Click on Image to Enlarge
Mametz Wood, Somme Sector, with Welsh Dragon Memorial in Foreground Assaulted by 38th Welsh Division, July 1916 |
Some of the local details share continuity with the broader British or even Entente experience. Barlow shows that Welsh troops were sometimes mustered in 1914 without appropriate uniforms and materials (52). The deaths of a large number of Welsh soldiers had powerful effects back home, especially when they were part of the Pals battalions. The behavior of Welsh troops in one battle, Mametz Wood in the Somme campaign, was and remains controversial, with dueling accusations of heroism and cowardice (82ff). Britain's eventual reliance on conscription, rather than volunteerism, "calls into question the portrait of a unified nation, eager to enlist" in Wales, as it did in Canada and elsewhere (138). Later in the war London nationalized Welsh coal mines (186), echoing the national industrial policy we saw elsewhere, as in the United States. Religion played an "ambiguous" role in the Welsh war experience, with faith driving many to fight, while also providing a structure for opposing the war (ch. 12).
Poster for Fund Raising Event |
Socialist politics tangled with the politics of nationalism and empire, sometimes violently (131). While we don't learn of any Welsh Soviets, we do read of a daring and controversial coal strike in 1915 (182ff). Indeed, the Welsh economy was thrown into rapid successions of booms and busts, depending on spikes or cuts in war's demands on products and workers.
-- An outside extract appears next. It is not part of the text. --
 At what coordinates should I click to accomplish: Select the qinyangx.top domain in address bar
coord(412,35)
Barlow writes with clarity and attention to detail. His tone is usually calm but sometimes veers into passion. For example, three hours into his first engagement in battle Hedd Wyn was mortally wounded, struck in the chest by a fragment of shrapnel; he was one of 31,000 to die in the battle. In his diary, Field Marshal Douglas Haig described 31 July 1917 as "a fine day's work" (150). Barlow also admirably quotes and cites a great deal of Welsh language throughout the book; equally admirably, he translates those passages.
Visually, Wales and World War One is amply illustrated with photographs, posters, and cartoons. It is to be recommended for readers of Welsh history, of course, and additionally it's a useful book for WWI students looking to understand history at a medium level.
Bryan Alexander
I would like to share a story of my Grandfather's on your site but do not know how to submit it for your review. Please let me know how I might go about doing so. Thanks!
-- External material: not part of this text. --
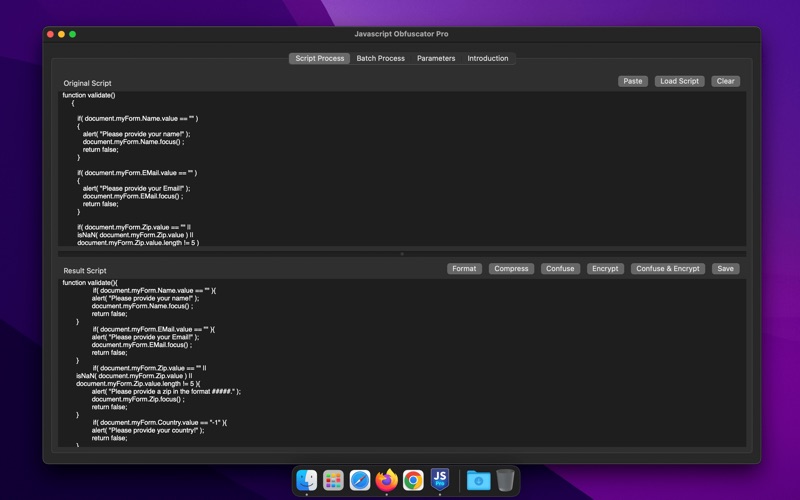Screen dimensions: 800x500
Task: Open Google Chrome from the dock
Action: point(413,481)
ReplyDeleteTo submit your article, send it to our editor, Mike Hanlon, at GreatWar@Earthlink.net
ReplyDeleteThis was a great review of a country that's often neglected regarding its contributions to WWI. Thank you, Bryan!
For most of us, the Welsh response to WWI is completely overshadowed by a focus on the ambivalent responses in Ireland, especially in the Nationalist/Home Rule south of the island ... The uneasy position of men from the south who joined up to fight ‘England’s war’ – not least upon their return; the successful fending off of conscription; gun running and conversations with Germany; and of course the 1916 Easter Rising itself. So Alexander’s book is to be welcomed not least as a very useful and perhaps overdue corrective to the assumption that sectarian resistance to participation in the war only occurred beyond the Irish Sea.